As a surgeon at Fiona Stanley Hospital, Hollywood Private Hospital and Perth Children’s Hospital, Director of the Burns Service of Western Australia, co-founder of the Fiona Wood Foundation, co-founder of the first skin cell laboratory in Western Australia and Winthrop, and Clinical Professor at the Universities of Western Australia and Notre Dame; the breadth of her commitment to the field of burns medicine is astounding.
As Chairperson of the Burn Injury Research Unit, Fiona is championing innovative research, pioneering new treatments for healing burns and minimising scarring with the overall aim of achieving totally scarless healing.

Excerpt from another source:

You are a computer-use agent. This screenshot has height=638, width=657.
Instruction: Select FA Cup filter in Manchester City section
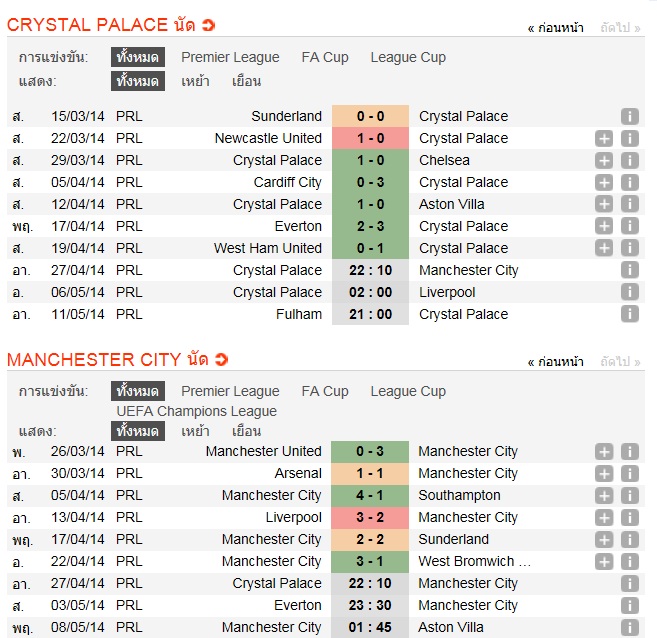tap(325, 391)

Her enduring legacy and greatest contribution to date is the innovative ‘spray-on skin’ technique – a world-first technology which has been used on thousands of patients around the world, greatly reducing permanent scarring in burns injuries.
Fiona has been at the frontier of traumatic global events, harnessing her resilience, commitment, altruism and courage to save the lives of burns victims around the world. In October 2002 in response to the devastation caused by the Bali bombings, Fiona led a team of 19 surgeons, 130 medical staff and four operating theatres to save patients suffering body burns, deadly infections and delayed shock. In 2007, Fiona also travelled to Indonesia to help with emergency burns treatment of survivors of another international tragedy, the Garuda Indonesia Flight 200 crash landing.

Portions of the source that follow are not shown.